A record-breaking listing on the London Stock Exchange (LSE) is emblematic of a broader strategic pivot across European capital markets: moving beyond simple fundraising to cultivate deeper, more liquid secondary markets. The deal, involving Uzbekistan’s government and asset manager Franklin Templeton, has drawn attention from financiers and policymakers across the continent, from the City of London to the Bundestag.
Executives involved in the transaction argue that the shift reflects a maturing understanding of what makes a capital market truly functional. “It’s no longer just about how much money you can raise on day one,” said a senior LSE official. “The real test is whether those securities can be traded efficiently, with tight spreads and strong investor confidence, years down the line.” This perspective aligns with ongoing reforms in Brussels and national capitals aimed at completing the Capital Markets Union, a project that has gained urgency as European companies seek alternatives to bank lending.
Governance and Liquidity as Cornerstones
The Uzbekistan-linked listing, which marks one of the largest sovereign-related deals on the LSE this year, was structured to prioritise post-listing liquidity. Franklin Templeton, which manages a significant portion of the country’s assets, emphasised that transparent governance frameworks were a prerequisite for attracting long-term institutional investors from across Europe, including pension funds in the Netherlands and sovereign wealth funds in Norway.
“Without robust governance, liquidity is a mirage,” a Franklin Templeton representative noted. “Investors in Frankfurt, Paris, and Milan need to know that the rules of the game are clear and enforced.” The comment echoes concerns raised by the European Securities and Markets Authority (ESMA), which has repeatedly called for stronger enforcement of listing standards to prevent market fragmentation.
Uzbekistan’s government, for its part, sees the LSE listing as a template for its broader economic modernisation. By adhering to international disclosure standards and committing to regular reporting, Tashkent hopes to attract a wider base of European investors, moving beyond the traditional reliance on development finance institutions.
Implications for European Capital Markets
The deal comes at a time when European exchanges are competing fiercely for listings, with the LSE, Euronext in Paris and Amsterdam, and Deutsche Börse in Frankfurt all vying to host international companies. The shift in emphasis from primary issuance to secondary market depth could reshape how these exchanges market themselves. Instead of merely touting the volume of initial public offerings (IPOs), they are now highlighting metrics such as average daily turnover and bid-ask spreads.
This evolution is particularly relevant as the European Union pushes forward with its digital finance strategy, including the pilot regime for distributed ledger technology (DLT) market infrastructures.
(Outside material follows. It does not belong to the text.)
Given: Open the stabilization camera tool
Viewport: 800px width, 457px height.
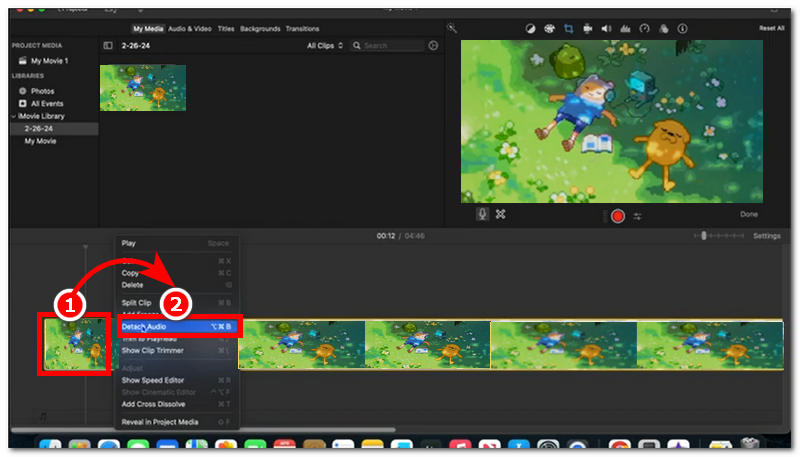Looking at the screenshot, I should tap(588, 29).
Deeper liquidity pools are essential for the success of tokenised securities and other innovative instruments that regulators hope will lower costs for small and medium-sized enterprises (SMEs).
However, challenges remain. The withdrawal of Binance from EU markets after failing to secure a MiCA licence has underscored the regulatory hurdles that global players face when trying to operate within the bloc’s framework. Meanwhile, the handover of the EU Council presidency from Cyprus to Ireland will shift attention to Dublin’s priorities, which include advancing the Capital Markets Union dossier.
For now, the LSE listing serves as a proof of concept. If the secondary market for these securities develops as hoped, it could encourage other emerging-market governments and corporations to list in London, Paris, or Frankfurt, further integrating Europe’s financial infrastructure with global capital flows.